We wait to pick our peaches until they have developed their full flavor on the tree. We pick each tree up to five times in order to make sure that we are only selecting the fruit that are ripe in each picking. We plant multiple varieties of peaches since each variety only lasts for about two weeks from the first picking to the last picking. We select varieties for flavor and for the timing in which they pick. That way we can offer you mouth watering fruit from late July through the end of September.
While most stores only offer “peaches”, we love to talk about the subtle differences between each variety. Each variety has different balances of sweet and tart, colors, skin textures, and how they come off the pit. Some have red colors in the center, others don’t. Some trees grow more vigorously, others are more wispy. Feel free to ask us about the nuances of each variety!

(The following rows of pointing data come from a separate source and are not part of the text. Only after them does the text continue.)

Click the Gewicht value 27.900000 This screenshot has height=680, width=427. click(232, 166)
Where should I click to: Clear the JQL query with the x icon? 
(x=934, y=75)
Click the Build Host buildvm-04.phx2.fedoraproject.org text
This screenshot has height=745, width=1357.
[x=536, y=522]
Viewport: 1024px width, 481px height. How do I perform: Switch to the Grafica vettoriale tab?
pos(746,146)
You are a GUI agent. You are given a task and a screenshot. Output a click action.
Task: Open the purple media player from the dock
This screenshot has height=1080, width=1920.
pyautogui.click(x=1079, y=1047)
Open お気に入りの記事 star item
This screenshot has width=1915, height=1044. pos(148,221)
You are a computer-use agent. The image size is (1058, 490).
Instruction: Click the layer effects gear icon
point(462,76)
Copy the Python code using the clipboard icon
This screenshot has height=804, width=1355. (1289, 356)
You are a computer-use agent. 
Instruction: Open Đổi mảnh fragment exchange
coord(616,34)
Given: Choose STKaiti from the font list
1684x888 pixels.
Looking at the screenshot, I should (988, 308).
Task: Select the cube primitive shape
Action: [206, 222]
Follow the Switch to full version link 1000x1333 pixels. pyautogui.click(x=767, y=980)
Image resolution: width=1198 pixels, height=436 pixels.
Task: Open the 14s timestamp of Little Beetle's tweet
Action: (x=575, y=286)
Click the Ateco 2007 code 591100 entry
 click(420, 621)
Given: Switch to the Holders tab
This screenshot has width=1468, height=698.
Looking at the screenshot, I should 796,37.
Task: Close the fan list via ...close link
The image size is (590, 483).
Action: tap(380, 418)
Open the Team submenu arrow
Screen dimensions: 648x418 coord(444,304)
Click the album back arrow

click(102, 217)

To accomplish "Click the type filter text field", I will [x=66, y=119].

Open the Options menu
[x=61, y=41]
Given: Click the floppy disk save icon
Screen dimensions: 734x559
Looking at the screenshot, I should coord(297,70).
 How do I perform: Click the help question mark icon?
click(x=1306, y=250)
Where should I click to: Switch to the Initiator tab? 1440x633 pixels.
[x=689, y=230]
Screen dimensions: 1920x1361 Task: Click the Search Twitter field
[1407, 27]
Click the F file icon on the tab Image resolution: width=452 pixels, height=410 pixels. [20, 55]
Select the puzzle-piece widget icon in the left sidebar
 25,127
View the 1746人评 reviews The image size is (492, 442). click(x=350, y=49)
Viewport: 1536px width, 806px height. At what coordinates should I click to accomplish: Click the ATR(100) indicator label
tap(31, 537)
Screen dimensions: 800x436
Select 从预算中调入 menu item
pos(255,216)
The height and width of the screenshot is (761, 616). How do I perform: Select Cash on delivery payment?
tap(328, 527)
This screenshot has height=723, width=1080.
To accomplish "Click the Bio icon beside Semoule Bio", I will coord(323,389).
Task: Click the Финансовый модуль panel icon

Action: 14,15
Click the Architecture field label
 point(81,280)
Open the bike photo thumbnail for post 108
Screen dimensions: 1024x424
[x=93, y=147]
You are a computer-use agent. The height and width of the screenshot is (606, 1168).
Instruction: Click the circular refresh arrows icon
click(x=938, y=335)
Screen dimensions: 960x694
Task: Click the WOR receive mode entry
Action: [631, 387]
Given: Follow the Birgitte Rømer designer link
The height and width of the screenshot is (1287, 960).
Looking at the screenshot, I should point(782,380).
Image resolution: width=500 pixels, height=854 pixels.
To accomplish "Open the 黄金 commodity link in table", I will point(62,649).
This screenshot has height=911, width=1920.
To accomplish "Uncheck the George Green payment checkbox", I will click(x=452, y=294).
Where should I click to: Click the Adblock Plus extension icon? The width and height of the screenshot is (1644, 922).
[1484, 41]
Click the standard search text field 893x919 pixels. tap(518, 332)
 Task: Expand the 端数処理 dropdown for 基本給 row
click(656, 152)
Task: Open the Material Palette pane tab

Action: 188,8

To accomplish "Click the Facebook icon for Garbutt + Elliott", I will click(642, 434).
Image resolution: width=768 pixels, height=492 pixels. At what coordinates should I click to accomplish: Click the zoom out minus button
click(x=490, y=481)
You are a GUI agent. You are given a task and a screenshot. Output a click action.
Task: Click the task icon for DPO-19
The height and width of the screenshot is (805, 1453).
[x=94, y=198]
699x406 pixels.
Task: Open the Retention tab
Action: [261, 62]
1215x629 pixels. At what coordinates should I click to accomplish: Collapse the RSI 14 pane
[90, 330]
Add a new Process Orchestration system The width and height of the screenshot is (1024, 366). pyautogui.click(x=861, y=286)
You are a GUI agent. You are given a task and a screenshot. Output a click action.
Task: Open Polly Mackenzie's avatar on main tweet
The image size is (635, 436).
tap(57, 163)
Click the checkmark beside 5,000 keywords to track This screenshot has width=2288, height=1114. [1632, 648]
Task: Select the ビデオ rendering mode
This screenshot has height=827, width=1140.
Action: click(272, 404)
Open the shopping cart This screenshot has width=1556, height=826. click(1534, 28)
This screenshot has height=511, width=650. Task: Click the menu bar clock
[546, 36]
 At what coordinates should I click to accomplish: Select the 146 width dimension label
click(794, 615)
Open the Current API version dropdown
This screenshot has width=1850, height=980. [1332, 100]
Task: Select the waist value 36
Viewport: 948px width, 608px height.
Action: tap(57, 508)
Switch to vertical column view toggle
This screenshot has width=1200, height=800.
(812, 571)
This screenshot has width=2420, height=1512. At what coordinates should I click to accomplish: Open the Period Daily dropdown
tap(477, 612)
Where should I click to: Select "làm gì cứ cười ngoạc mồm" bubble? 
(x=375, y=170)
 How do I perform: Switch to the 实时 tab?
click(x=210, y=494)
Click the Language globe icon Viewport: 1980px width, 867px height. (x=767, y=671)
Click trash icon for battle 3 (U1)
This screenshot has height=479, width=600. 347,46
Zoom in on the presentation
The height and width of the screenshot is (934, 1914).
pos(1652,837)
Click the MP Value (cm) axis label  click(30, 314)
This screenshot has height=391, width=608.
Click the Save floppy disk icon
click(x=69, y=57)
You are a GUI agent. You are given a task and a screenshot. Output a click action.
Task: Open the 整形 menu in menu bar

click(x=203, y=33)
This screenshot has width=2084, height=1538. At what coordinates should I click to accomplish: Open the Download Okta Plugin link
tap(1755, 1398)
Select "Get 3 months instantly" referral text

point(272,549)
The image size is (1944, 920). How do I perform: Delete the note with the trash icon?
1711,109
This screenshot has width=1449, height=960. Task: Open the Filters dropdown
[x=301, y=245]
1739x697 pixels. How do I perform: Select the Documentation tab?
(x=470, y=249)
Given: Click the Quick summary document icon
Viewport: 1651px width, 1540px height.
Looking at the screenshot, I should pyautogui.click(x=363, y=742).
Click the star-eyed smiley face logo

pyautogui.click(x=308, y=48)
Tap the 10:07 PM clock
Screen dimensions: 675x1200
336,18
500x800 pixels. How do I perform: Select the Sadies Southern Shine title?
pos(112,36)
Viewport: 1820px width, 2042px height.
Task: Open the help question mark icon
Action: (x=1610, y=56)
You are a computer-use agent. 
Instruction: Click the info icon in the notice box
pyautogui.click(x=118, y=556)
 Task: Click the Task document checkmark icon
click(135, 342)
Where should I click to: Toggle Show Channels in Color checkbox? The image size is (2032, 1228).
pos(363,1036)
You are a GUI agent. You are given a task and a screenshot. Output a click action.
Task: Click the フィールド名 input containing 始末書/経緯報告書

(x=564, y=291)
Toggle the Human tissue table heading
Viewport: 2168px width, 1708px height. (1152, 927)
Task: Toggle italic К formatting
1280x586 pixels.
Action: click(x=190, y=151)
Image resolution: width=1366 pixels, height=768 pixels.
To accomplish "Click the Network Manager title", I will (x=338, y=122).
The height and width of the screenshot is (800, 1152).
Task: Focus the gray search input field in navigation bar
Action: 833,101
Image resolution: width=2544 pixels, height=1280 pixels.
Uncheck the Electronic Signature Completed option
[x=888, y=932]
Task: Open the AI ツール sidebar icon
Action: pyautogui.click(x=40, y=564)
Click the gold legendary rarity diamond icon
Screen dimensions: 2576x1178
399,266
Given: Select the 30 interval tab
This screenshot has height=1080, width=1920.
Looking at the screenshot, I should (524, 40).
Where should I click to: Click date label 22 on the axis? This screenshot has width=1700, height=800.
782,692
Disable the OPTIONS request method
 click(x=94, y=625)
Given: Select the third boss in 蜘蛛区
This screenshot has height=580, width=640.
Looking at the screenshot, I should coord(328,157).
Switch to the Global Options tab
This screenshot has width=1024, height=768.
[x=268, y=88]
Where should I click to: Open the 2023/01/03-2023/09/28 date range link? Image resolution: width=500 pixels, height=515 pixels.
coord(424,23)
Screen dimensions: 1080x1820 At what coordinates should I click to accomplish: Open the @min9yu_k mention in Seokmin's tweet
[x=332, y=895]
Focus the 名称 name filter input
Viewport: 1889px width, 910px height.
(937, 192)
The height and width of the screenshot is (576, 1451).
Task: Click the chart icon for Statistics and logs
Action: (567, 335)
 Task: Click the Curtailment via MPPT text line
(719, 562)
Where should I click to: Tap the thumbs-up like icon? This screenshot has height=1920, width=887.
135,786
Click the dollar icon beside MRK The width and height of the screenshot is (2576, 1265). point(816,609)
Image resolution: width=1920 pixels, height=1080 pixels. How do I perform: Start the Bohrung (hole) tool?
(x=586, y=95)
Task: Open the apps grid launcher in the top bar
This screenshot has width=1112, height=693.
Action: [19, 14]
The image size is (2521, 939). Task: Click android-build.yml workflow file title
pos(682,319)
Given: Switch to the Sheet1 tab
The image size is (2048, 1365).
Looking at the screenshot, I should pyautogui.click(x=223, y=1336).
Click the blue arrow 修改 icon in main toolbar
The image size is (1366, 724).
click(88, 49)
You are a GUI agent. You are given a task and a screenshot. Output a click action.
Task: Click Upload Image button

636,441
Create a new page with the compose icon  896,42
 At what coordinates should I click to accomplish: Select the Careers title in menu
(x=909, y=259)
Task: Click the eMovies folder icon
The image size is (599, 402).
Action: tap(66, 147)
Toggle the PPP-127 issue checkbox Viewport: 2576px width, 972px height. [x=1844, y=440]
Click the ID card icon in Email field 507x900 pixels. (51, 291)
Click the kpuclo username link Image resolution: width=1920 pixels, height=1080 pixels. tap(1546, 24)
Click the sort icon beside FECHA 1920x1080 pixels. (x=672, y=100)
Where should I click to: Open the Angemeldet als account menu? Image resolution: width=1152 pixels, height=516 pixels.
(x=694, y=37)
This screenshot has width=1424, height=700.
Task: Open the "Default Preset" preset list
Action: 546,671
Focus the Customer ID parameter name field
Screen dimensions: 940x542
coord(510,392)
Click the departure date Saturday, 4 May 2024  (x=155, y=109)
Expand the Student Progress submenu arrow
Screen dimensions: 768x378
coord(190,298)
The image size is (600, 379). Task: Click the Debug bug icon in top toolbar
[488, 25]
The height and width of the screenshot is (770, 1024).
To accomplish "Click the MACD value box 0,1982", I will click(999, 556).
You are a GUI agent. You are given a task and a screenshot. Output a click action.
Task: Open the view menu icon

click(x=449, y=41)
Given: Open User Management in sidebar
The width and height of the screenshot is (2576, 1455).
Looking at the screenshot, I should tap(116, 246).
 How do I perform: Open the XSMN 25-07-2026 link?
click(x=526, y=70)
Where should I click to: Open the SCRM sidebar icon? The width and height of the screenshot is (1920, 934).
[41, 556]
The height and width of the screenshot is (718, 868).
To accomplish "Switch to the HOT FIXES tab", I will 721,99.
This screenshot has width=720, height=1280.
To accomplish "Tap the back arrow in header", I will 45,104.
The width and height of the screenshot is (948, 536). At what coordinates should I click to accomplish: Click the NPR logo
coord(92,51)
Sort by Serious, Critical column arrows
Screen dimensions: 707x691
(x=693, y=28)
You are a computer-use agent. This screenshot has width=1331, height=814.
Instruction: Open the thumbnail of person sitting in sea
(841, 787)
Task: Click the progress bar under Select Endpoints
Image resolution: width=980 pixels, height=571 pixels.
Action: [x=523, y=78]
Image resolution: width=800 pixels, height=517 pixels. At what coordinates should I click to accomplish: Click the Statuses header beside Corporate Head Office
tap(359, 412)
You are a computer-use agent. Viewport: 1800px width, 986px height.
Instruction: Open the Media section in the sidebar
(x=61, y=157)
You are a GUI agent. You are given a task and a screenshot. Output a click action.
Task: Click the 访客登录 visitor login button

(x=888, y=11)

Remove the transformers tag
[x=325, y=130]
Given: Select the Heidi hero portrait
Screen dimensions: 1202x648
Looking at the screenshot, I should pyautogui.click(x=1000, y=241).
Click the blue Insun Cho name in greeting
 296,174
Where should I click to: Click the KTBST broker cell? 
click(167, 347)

Earlistar ~ Risingstar ~ PF-7 ~ PF-7A ~ Redhaven ~ Newhaven ~ Rosa ~ Starfire ~ Suncrest ~ Coralstar ~ Allstar ~ Glowingstar ~ Cresthaven ~ JH Hale ~ O’Henry
Peaches Storage & Care
With their soft, fuzzy skins and sweet fragrance, peaches deserve gentle handling. You don’t need to treat them with kid gloves, but remember that one big bump will cause those juicy peaches to bruise. Because Ela’s peaches are ripened on the tree (as evidenced by the telltale yellow, not greenish, skin color), they are highly perishable and should be used within a few days. Peaches are ripe when they yield to gentle pressure; you’ll know because they will smell delicious!
If you want peaches to last longer, store them in a cold spot in the refrigerator and take them out as needed. Once ripe, they should last three days if kept in refrigeration. If your peaches need a bit more softening, store them in a paper bag on the counter (out of the sun) and check daily. To speed up the process, add an apple or ripe banana.
To use your peaches long after harvest, consider freezing or canning them. For tips on freezing, consult this excellent resource from the University of Georgia Cooperative Extension Service. For canning advice, please refer to this online publication from the Colorado State University Extension.